If there is an ambiguity concerning “plan interest,” a court will construe A.C.A. § 24-7-1307 as a whole and with reference to the other similar statutes relating to the same subject matter, bearing in mind the legislation’s object and purpose. See generally Chism v. Phelps, 228 Ark. 936, 311 S.W.2d 297 (1958) (reciting this well established general rule of statutory construction). A court will also look to the express language of other statutes not strictly in pari materia, but employing similar language and applying to similar persons and things Stribling v. United States, 419 F.2d 1350 (8th Cir. 1969). In this regard, I note that “plan interest” under T-DROP is likely analogous to “regular interest” that is credited to individual member accounts under the general Arkansas Teacher Retirement System law (see A.C.A. §§ 24-7-202(20) and -410(d)(1) regarding “regular interest.”) T-DROP is a benefit plan within the System, available to System members and administered by the System Board of Trustees. See A.C.A. §24-7-1302 (Repl. 2000). Accordingly, the System law is the most relevant law in construing T-DROP. I note further that “regular interest” under the System is to be set at such rate as [t]he Board shall adopt from time to time . . . as shall be necessary for the [System’s] actuarial requirements. . . .” A.C.A. 24-7-305(b) (Supp. 2005) (emphasis added). Looking, then, to the actuarial requirements under T-DROP, I find it relevant that cost neutrality to the System is a paramount concern. Although the original T-DROP legislation was not explicit in stating that the plan was to be implemented to realize cost neutrality, subsequent amendments make it clear that this has been the objective. See
Acts 1997, No. 953, § 1, codified at A.C.A. § 24-7-1306 (Supp. 2005) (adjusting the amount to be deposited in certain members’ T-DROP accounts, and authorizing the Board to “make further adjustments on [T-DROP] to make it cost-neutral to the system[;]” Acts 2003, No. 991, §§ 1 and 2 (reducing plan contributions for certain members and observing that T-DROP “is not presently cost neutral. . . .” (Emphasis added)); Acts 2003, No. 992, §§ 1 and 2 (recommencing employer contributions to the System on behalf of all members in T-DROP, finding that “[T-DROP] is not presently cost neutral” and that the changes regarding employer contributions “are necessary to make it cost neutral[.]”)

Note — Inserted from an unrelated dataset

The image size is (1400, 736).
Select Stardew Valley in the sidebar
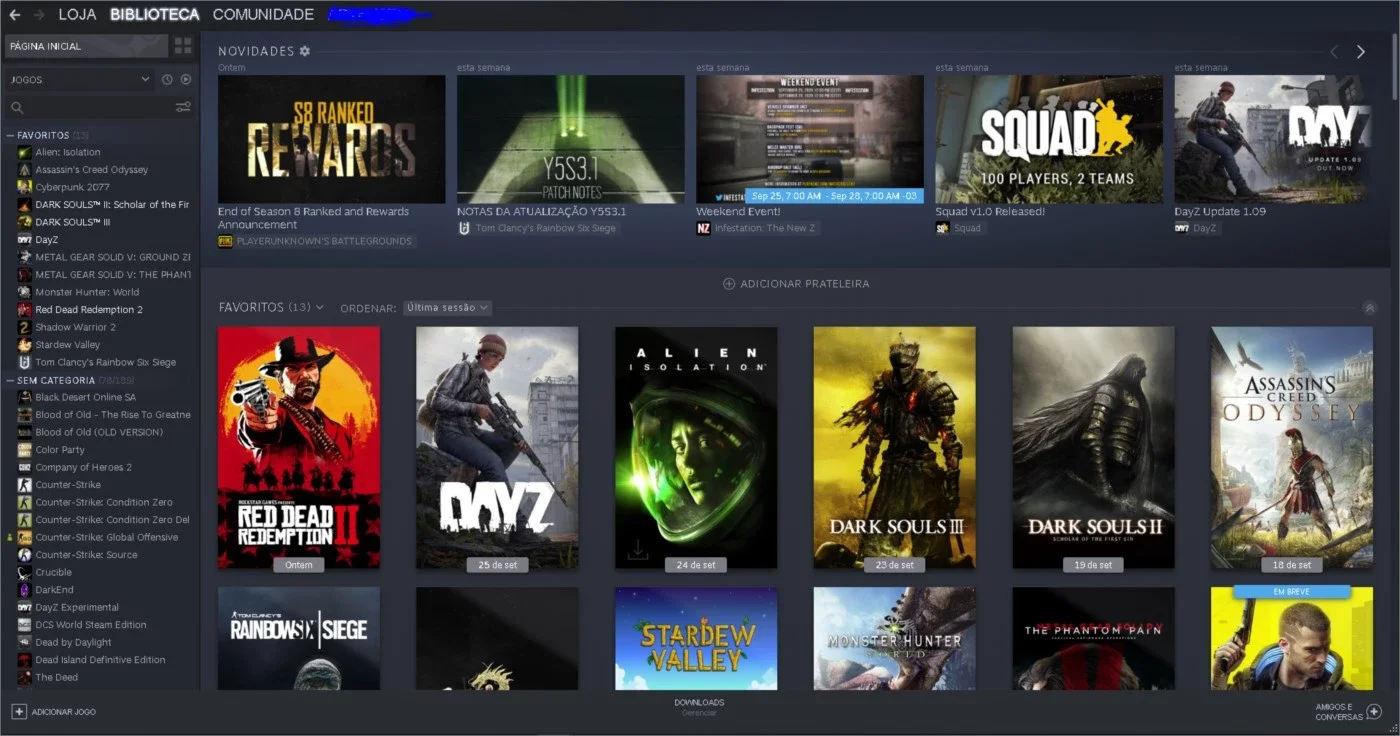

Bearing in mind the goal of cost neutrality, and the Board’s apparent considerable discretion to realize this goal, one might read into A.C.A. § 24-7-1307 the Board’s authority to adjust the variable rate of “plan interest” as necessary to make T-DROP cost neutral to the System. The question of whether the Board is authorized in this process to determine that interest will cease at some point depends, in my opinion, upon whether the statute must be given literal effect. I cannot definitively resolve this question. As I have explained above, I believe the answer ultimately turns on whether a court would view subsection 24-7-1307 as unambiguous in requiring that plan interest must be credited to each participant’s plan account each fiscal year. Resort to the courts may be necessary to resolve this issue, absent legislative clarification.
Assistant Attorney General Elisabeth A. Walker prepared the foregoing opinion, which I hereby approve.